EXTRACTED TEXT:
┌────────
Monday, 19 January 2015 | By Kye White

Underestimating the amount of time and money that’s required to launch marketing and PR campaign is a common mistake made by startups, according to Sharon Zeev Poole, the founder of public relations agency Agent 99 PR.


“PR is often an afterthought for startups, they’ll pick up the phone a week or a few days from launch,” Zeev Poole says.


“Start the process at least a month or two before launch. If you’ve got a PR agency give them time to get you prepared. We give clients a checklist before we even start, so they have the timeframe to pull everything together.”

Tips for founders handling their own PR

For startups that are being funded solely by their founders sometimes there just isn’t money to outsource PR. Zeev Poole says it might sound simple, but the key thing for founders conducting a PR campaign is to present professionally.


“A lot of the time there’s a tendency to be like ‘you’re my mate’,” she says.


“You need to do your research and understand how PR agencies and PR people offer up their information. Make sure you’re writing short, very concise emails. Have a coffee with (journalists/producers), start building that relationship but know it might not happen instantaneously.”


Zeev Poole says startups also shouldn’t dismiss the role that bloggers can play in promoting new products, while also being sure not to take a “scattergun approach”. That is founders should target five to ten publications that make sense for their audience. Developing relationships early is key, she says, but startup founders should be wary not to be a nuisance.


“When media says no, they mean no, don’t keep hounding and don’t keep pushing,” she says.


“Be polite and ask for feedback. Ask why it didn’t work for them so at least you know what to do better down the track. And I don’t mean two days later.”

How to choose a PR agency?

For those startups keen to outsource PR to an agency, Poole suggests asking for names of clients that they can contact for a reference. If the PR agency is defensive then that could be a warning sign.


“They should be able to offer up references really easily,” she says.


“There’s nothing wrong with asking to speak to three similar clients and see what they say about the agency.”
└────────
WHAT YOU SHOULD DO: Write out the passage of the startup PR article starting at "Monday, 19 January" and ending at "Zeev Poole says.". The lines that come next have nothing to do with the article on startup PR.

DATA EXCERPTS:
┌────────
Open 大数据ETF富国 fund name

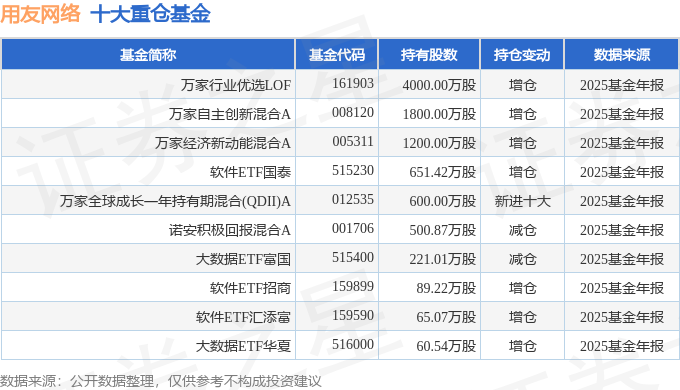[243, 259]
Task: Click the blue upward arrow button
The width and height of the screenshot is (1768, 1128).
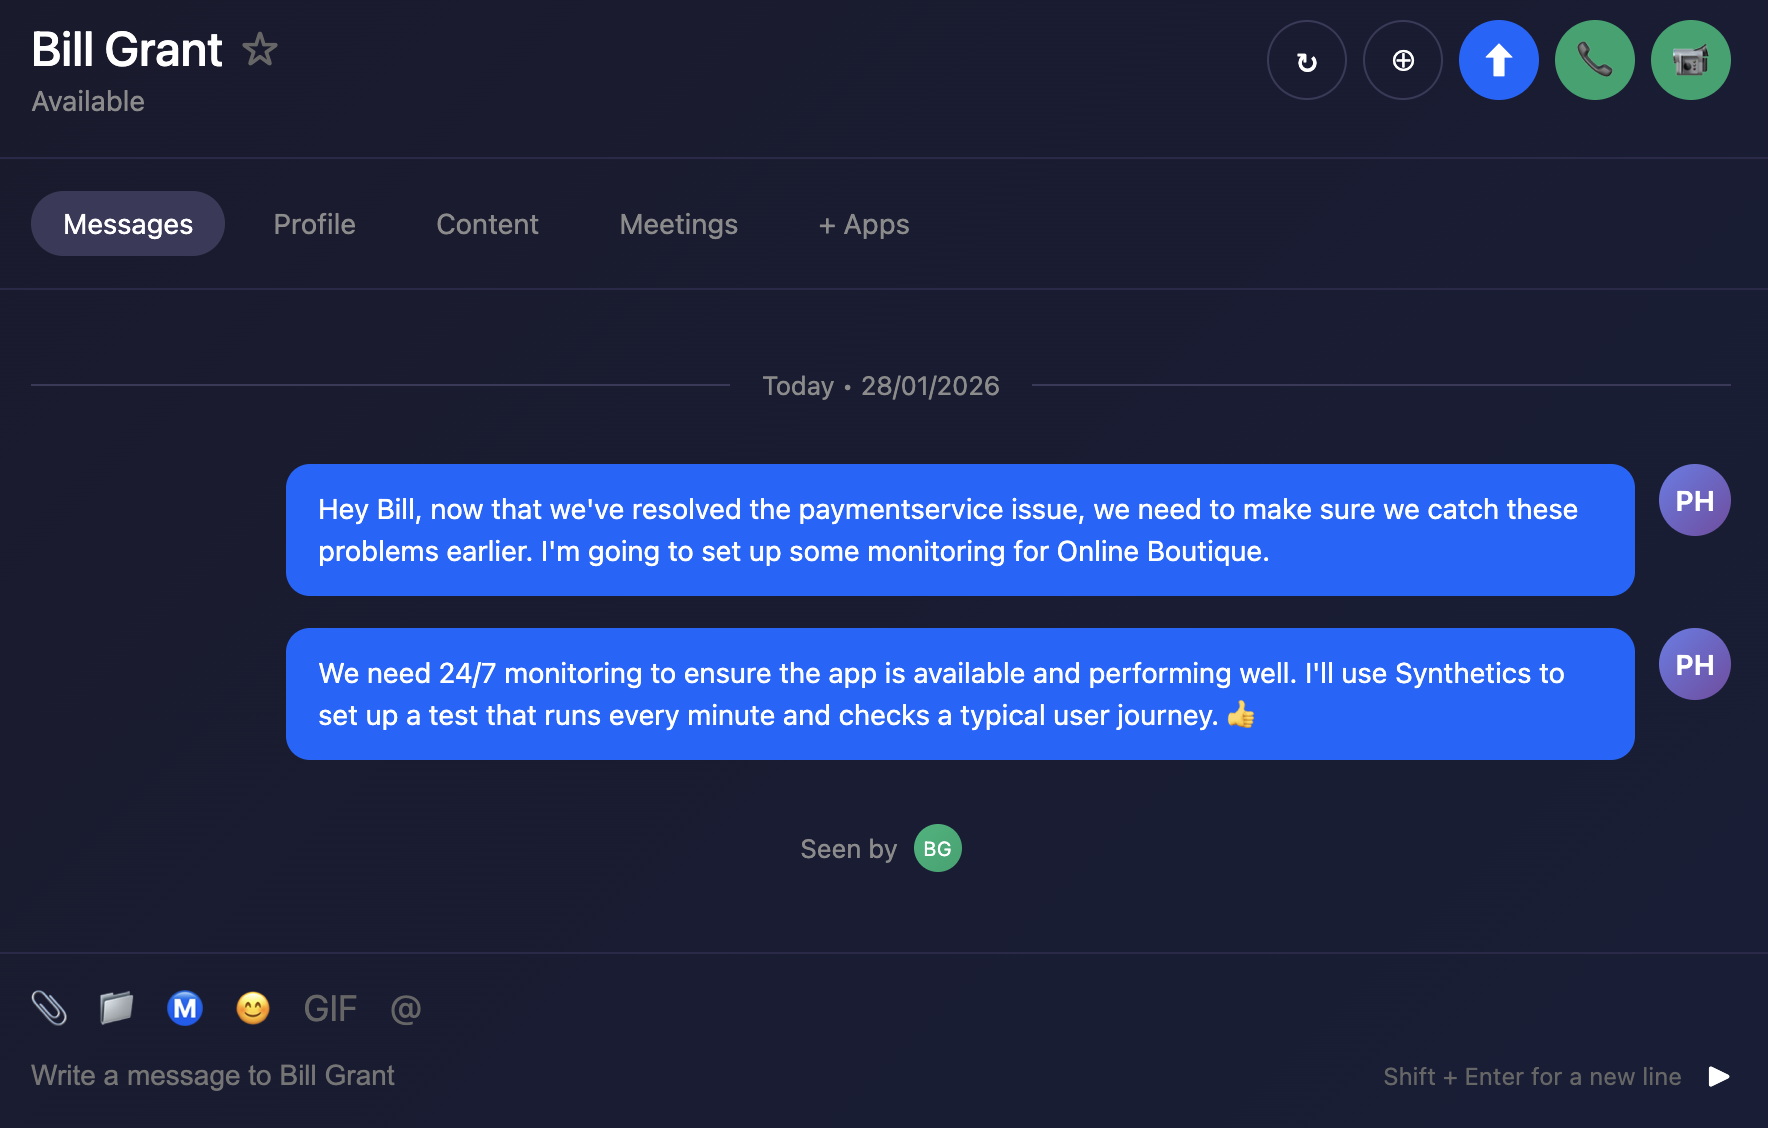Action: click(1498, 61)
└────────
ANSWER TO THE PROBLEM:
Monday, 19 January 2015 | By Kye White

Underestimating the amount of time and money that’s required to launch marketing and PR campaign is a common mistake made by startups, according to Sharon Zeev Poole, the founder of public relations agency Agent 99 PR.


“PR is often an afterthought for startups, they’ll pick up the phone a week or a few days from launch,” Zeev Poole says.